Coralie Lambert n’avait pas pu être sauvée. Au moment de son hospitalisation, des millions de petites méduses avaient déjà envahi son corps, GATACA s’était multiplié dès les premiers mois de grossesse, entamant un processus de mort inéluctable. Son bébé était venu au monde en pleine forme, mais dissimulant dans ses entrailles un monstre endormi. Il restait à espérer que les généticiens, les biologistes, les virologues trouveraient un moyen d’anéantir GATACA, avant que ce bébé innocent se transforme, un jour, en un Grégory Carnot ou un Félix Lambert.

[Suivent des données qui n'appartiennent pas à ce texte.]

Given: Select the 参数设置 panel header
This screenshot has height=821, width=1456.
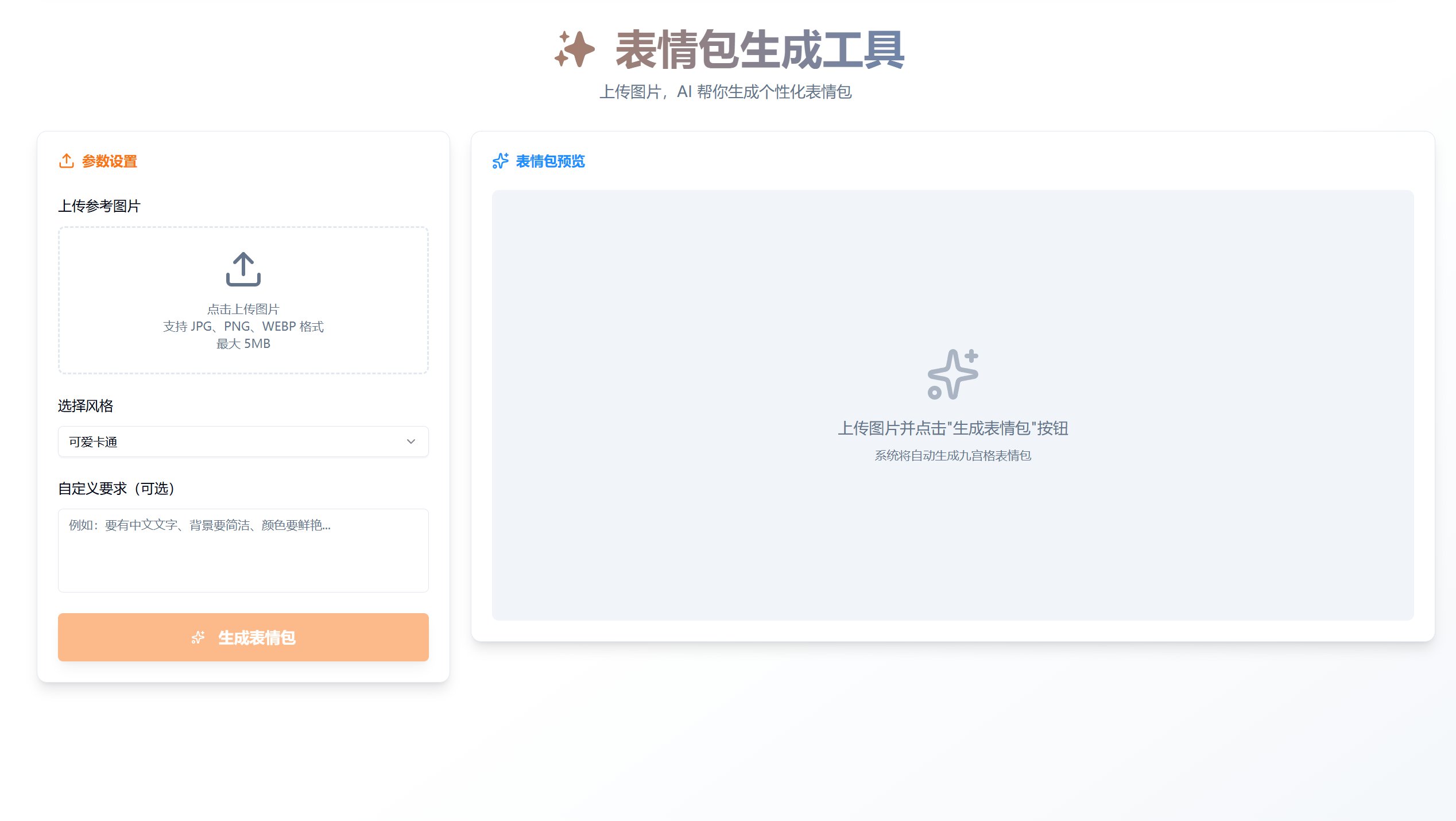Looking at the screenshot, I should tap(109, 161).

En proie à ses souvenirs, bons et mauvais, Sharko serra les lèvres. L’Évolution bâtissait des choses merveilleuses, mais elle savait se montrer extrêmement cruelle. Le flic se répétait souvent la phrase que lui avait dite Noland dans leur ultime face-à-face : l’Évolution est une exception. La règle, c’est l’extinction. Il avait raison… La nature faisait des essais, sans cesse, elle testait des millions, des milliards de combinaisons, dont seules quelques-unes allaient perdurer à travers les millénaires. Dans cette alchimie, se développaient forcément des monstruosités : le sida, le cancer, GATACA, les grands fléaux, les tueurs en série… La nature ne savait pas distinguer le bien du mal, elle tentait juste de résoudre une équation incroyablement complexe. Chose certaine : elle avait pris un risque énorme en créant l’homme.

Un couple entra, deux jeunes qui se tenaient la main et partirent s’installer autour d’une petite table ronde. Ils se regardaient timidement et Lucie y lut l’éclat doux d’une relation naissante. Un jour, peut-être, leurs chromosomes s’embrasseraient, leurs gènes se croiseraient. Ses yeux bleus à lui, ses cheveux blonds à elle… La courbe d’un nez, l’ovale d’une pommette, le petit creux d’une fossette. Le hasard déciderait qui, du père ou de la mère, transmettrait telle et telle particularité physique ou mentale au bébé. Leur amour engendrerait un être pensant, intelligent, capable d’accomplir de belles choses, et qui prouverait que nous n’étions pas seulement des machines à survie.

En proie à la rêverie, Lucie fixa alors Sharko et se surprit à imaginer, pour la première fois depuis qu’ils se connaissaient, ce que donnerait le fruit de leur union. Sûr qu’il y aurait un peu de Clara et de Juliette, quelque part dans l’être à venir.

Oui, Clara et Juliette étaient en elle, au plus profond de son ADN, et non pas en dehors d’elle, à deux mètres sous terre. Il suffisait juste d’une toute petite étincelle pour qu’une partie de ses petits trésors reprenne vie.

Et cette étincelle s’appelait Franck Sharko.